▶ _REQUIRED WORK_:
(1) In the forum thread about VDP backups, what reason does the reply give for the appliance moving to a read-only state?
(2) Reproduce everything in the forum thread about VDP backups from "I installed VDP" down to "does not help.", substituting "device" for "appliance" throughout.

▶ _READING TEXT_:

JiriGlumbik
Contributor
Contributor

VDP suddenly stopped to schedule backups

Hi,

I installed VDP appliance (5.1.1). Registered to the vcenter, setup several backup jobs. The appliance worked for 2 months quite reliably, but suddenly  something happened and I cannot start any job. Neither scheduled  not manual. The Web GUI reports that the job was succesfully scheduled, but the backup does not start. The problem lasts 2 weeks.

I have restarted VDP several times, executed integrity checks, but it does not help.

All appliance services are running (checked by health check by VDP web interface):

status2.jpg

VDP status in Vcenter Web Client is "Normal" :

status1.jpg

I have noticed, that in /space/avamar/var/mc/server_log/mcserver.log.0 there are lot of  repeating messages :

03/07-02:17:59.00667 com.avamar.mc.wo.JobScheduler._gotVmWork
WARNING: Backup job skipped because server is read-only
03/07-02:17:59.00667 com.avamar.mc.wo.JobScheduler.gotReadOnlyWork
FINE: bug 4261 --- checking for readonlywork
03/07-02:17:59.00667 com.avamar.mc.cr.bcConnection.sendWOReply

The time of the message is evidently in backup window. It seems, that the appliance is internally in readonly mode for some reason, but i am not able find out why.

     Any ideas ?

          Thanks

               Jiri

Tags (2)
12 Replies
GSparks
Enthusiast
Enthusiast

Jiri -

Your VDP has moved to a read only state because you are reaching capacity on the appliance.

The best line of action at this point would be to submit an SR to VMWare support to have them work with you to remove backups / reduce the retention policy and free up some space on the appliance.

-Greg Sparks
0 Kudos
JiriGlumbik
Contributor
Contributor

Greg-

Thanks for an advice.

I will try to free some space.

What is the treshold ? I have found 95% in a documentation.

I would welcome,that such state of the appliance is reported in GUI.

     Regards

          Jiri

0 Kudos
GSparks
Enthusiast
Enthusiast

Jiri -
The GUI is actually going to be updated with some new alarms in the next release that will warn users as they approach these thresholds.

▶ _MATERIAL PROVIDED_:
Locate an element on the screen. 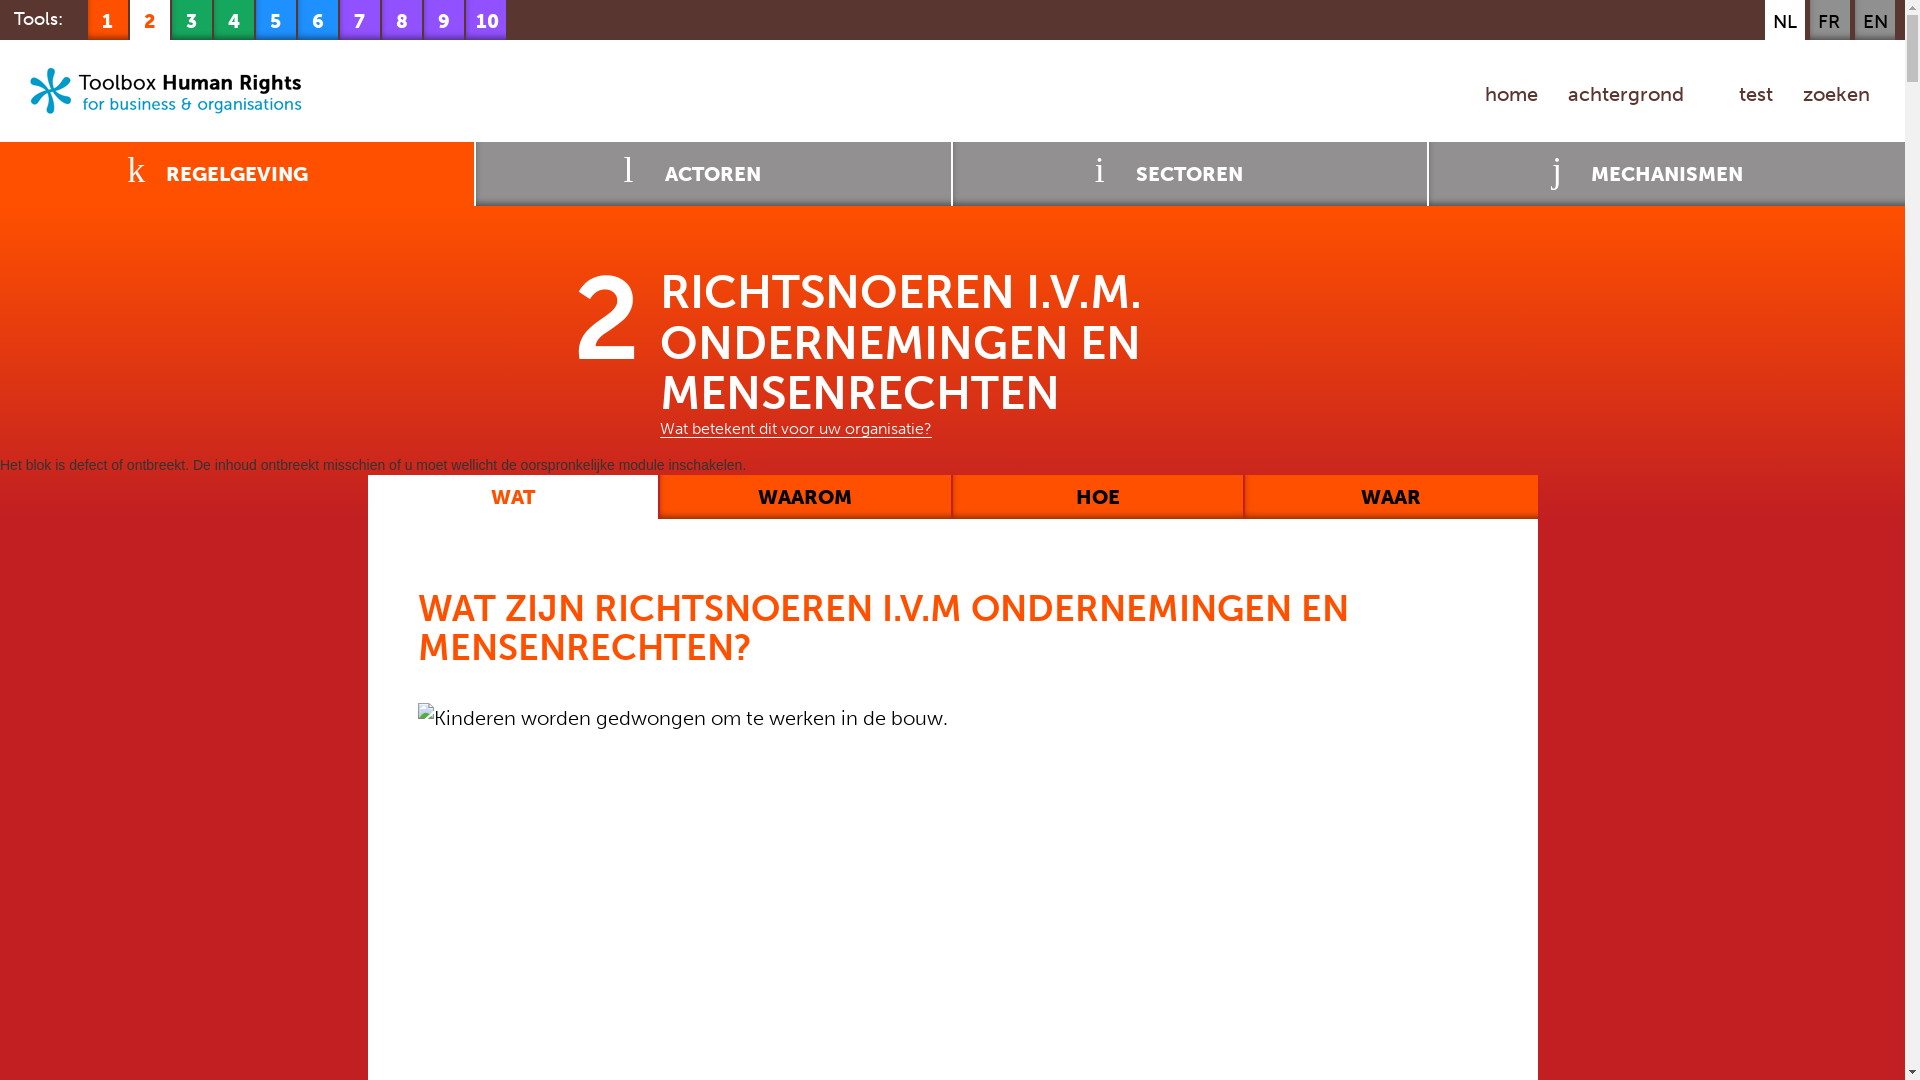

▶ _ANSWER SET_:
(1) The appliance is reaching capacity.

(2)
I installed VDP device (5.1.1). Registered to the vcenter, setup several backup jobs. The device worked for 2 months quite reliably, but suddenly  something happened and I cannot start any job. Neither scheduled  not manual. The Web GUI reports that the job was succesfully scheduled, but the backup does not start. The problem lasts 2 weeks.

I have restarted VDP several times, executed integrity checks, but it does not help.